This time last year, the first primates cloned through a nucleus transfer technique made headlines around the world. Now, Chinese researchers have pushed the envelope even further – by breaking a regulatory gene in macaques before cloning them.
According to the researchers, cloning genetically altered primates has clear benefits for medical testing. But in the wake of controversy over gene-editing on humans, progress in this contentious area could be outpacing ethics.
After the new experiment, five infant macaques born at the Chinese Academy of Sciences' Institute of Neuroscience in Shanghai all share the exact same genes, derived from a fibroblast taken from the skin of a donor monkey.
More importantly, they all carry a copy of one specific gene – a version of BMAL1 that had been altered in the donor using CRISPR/Cas9 gene-editing technology.
This gene normally produces a regulatory protein that plays a role in managing certain biological rhythms in mammals. But in the altered version this protein isn't produced, leading animals to exhibit symptoms of circadian disorders, such as reduced sleep and greater movement at night.
They also show signs of anxiety and depression, along with schizophrenia-like behaviours.
"Disorder of circadian rhythm could lead to many human diseases, including sleep disorders, diabetic mellitus, cancer, and neurodegenerative diseases," says neuroscientist Hung-Chun Chang.
"Our BMAL1 knock-out monkeys thus could be used to study the disease pathogenesis as well as therapeutic treatments."
Using genetically altered animals to study illness is almost par-for-the-course in medical research today. Scientists regularly switch genes on and off in mice, flies, and fish to study their physiological effects.
Meanwhile, creating clones of transgenic models helps limit variables in experiments.
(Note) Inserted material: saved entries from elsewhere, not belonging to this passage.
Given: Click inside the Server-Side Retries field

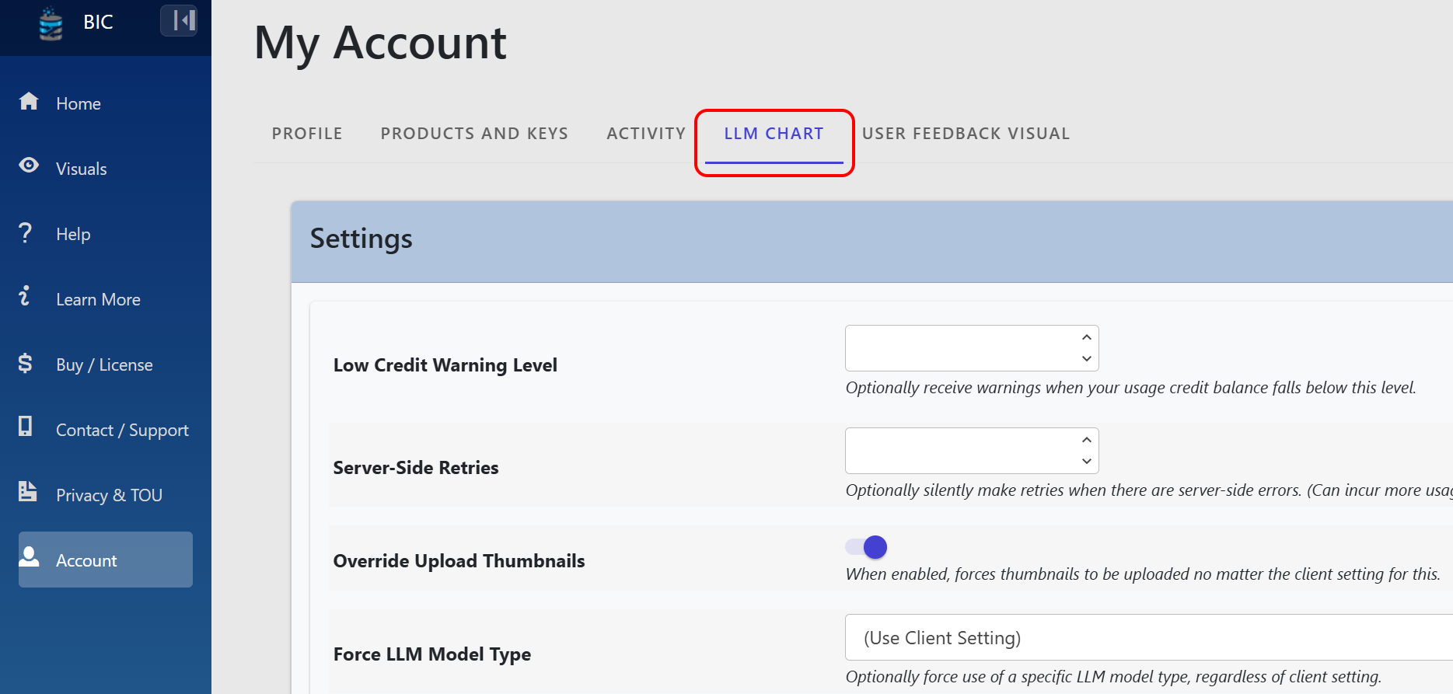Looking at the screenshot, I should (x=962, y=451).

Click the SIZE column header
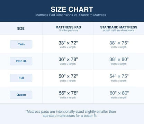(21, 29)
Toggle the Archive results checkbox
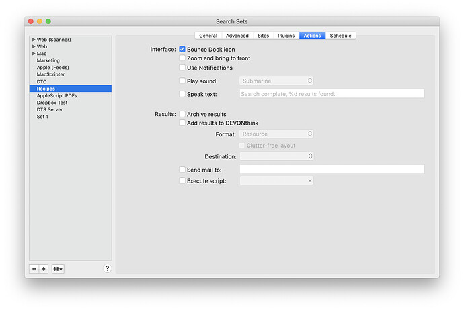The image size is (464, 310). pyautogui.click(x=182, y=115)
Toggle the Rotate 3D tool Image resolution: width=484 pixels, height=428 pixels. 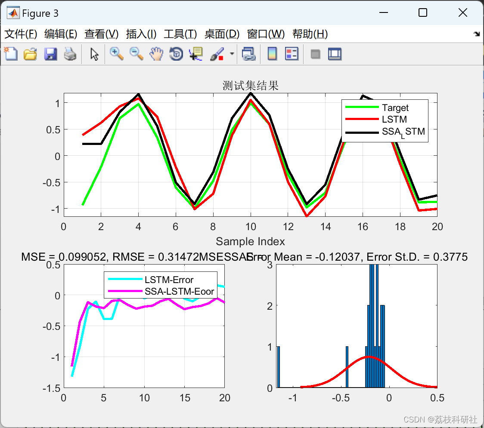[176, 54]
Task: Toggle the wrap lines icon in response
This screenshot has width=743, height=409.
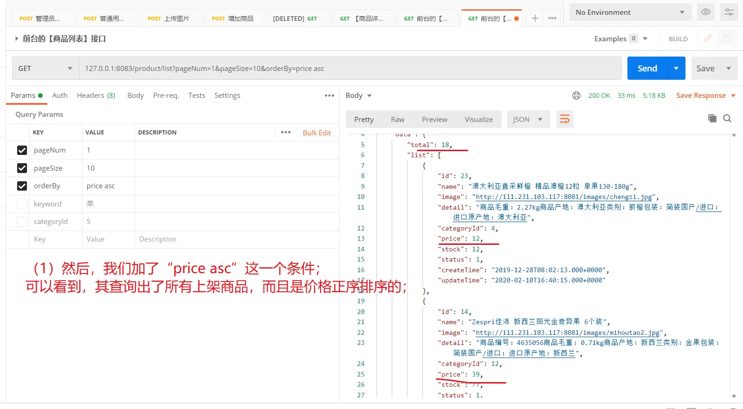Action: 564,119
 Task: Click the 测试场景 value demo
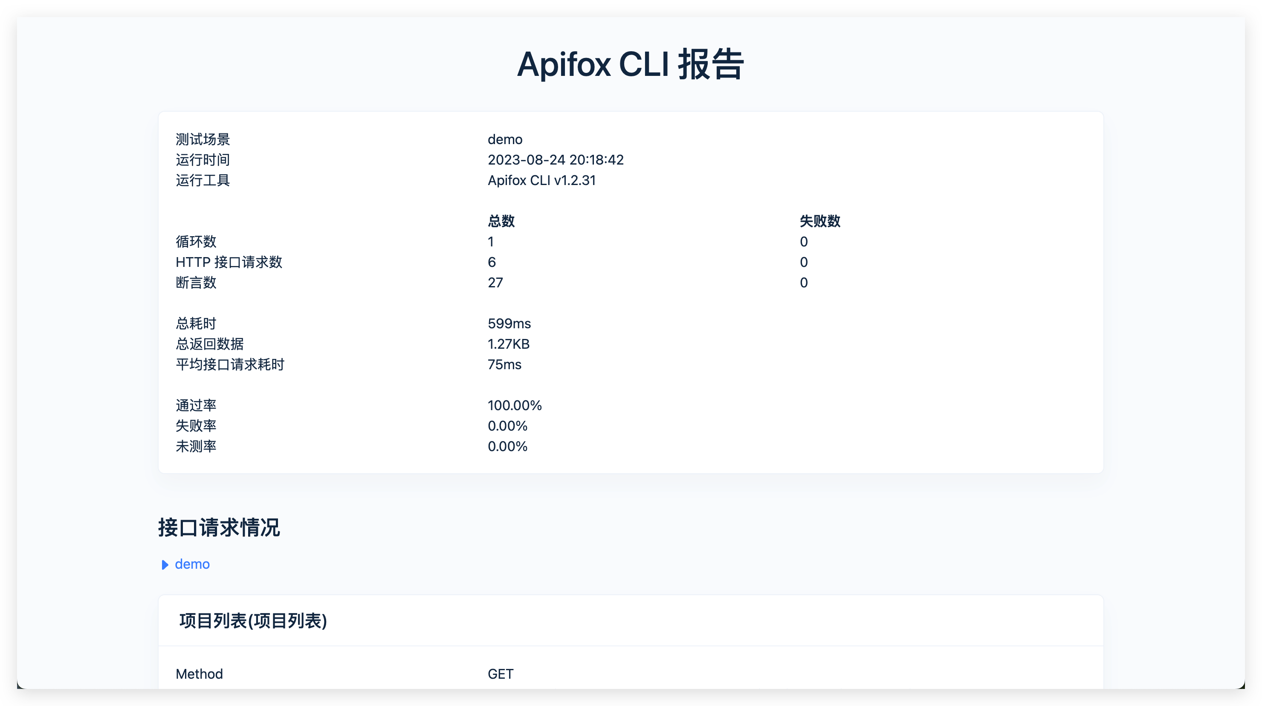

Each animal is identical to the last, making it easier to notice subtle effects that otherwise could be missed.
Cloning transgenic primates hasn't been possible until recently, largely thanks to the way their genes lock down epigenetically when fertilised cells are faced with stress.
Last year, China's Institute of Neuroscience reported the successful reproduction of two long-tailed macaques using somatic cell nucleus transfer, the same process that produced the world-famous Dolly the Sheep in 1995.
For some, however, these scientific successes come at an unacceptable cost.
"Monkey after monkey was made to live in distressing conditions and then die after a few days," British journalist Chas Newkey-Burden wrote in The Independent last January.
"The PR people don't tell us the names of those babies."
This time, the team transferred 325 cloned embryos into 65 surrogate mothers, resulting in 16 pregnancies and five live births.
Whether the loss of life and potential for suffering and distress in the animal survivors is balanced by the opportunity to treat debilitating psychological disorders in humans is a complex question for ethicists.
Animal models don't necessarily translate into human biology as easily as we might expect, raising concerns that the results might not be worth the potential harm.
Yet the researchers counter that genetic engineering could actually be a solution to a bigger problem.
"This line of research will help to reduce the amount of macaque monkeys currently used in biomedical research around the world," says neuroscientist Mu-ming Poo, who contributed to both the editing of the original macaque and its cloning.
"Without the interference of genetic background, a much smaller number of cloned monkeys carrying disease phenotypes may be sufficient for pre-clinical tests of the efficacy of therapeutics."
Not everybody agrees. Deborah Cao from Griffith University in Australia is an expert on animal welfare, ethics, and law. She points out the lack of international guidelines for this kind of research.
"The best way to reduce the number of monkeys used in such experiments is to stop such animal experiments," Cao told Newsweek reporter, Hannah Osborne.
"Instead of developing nonhuman primate disease models for humans, they should develop human disease models for humans."
Right now, China is proving itself to be a controversial testing ground for the ethical limits of genetic engineering technology. Late last year, Chinese scientist He Jiankui sensationally announced the world's first genetically altered babies, following CRISPR editing.
He has since been accused of forging ethical approval, with rumours subsequently surfacing that he has been taken in by authorities.
Time will tell whether these five cloned macaques herald a new age in transgenic animal models, or represent an ethical line few will be keen to cross again any time soon.
This research was published in National Science Review, here and here.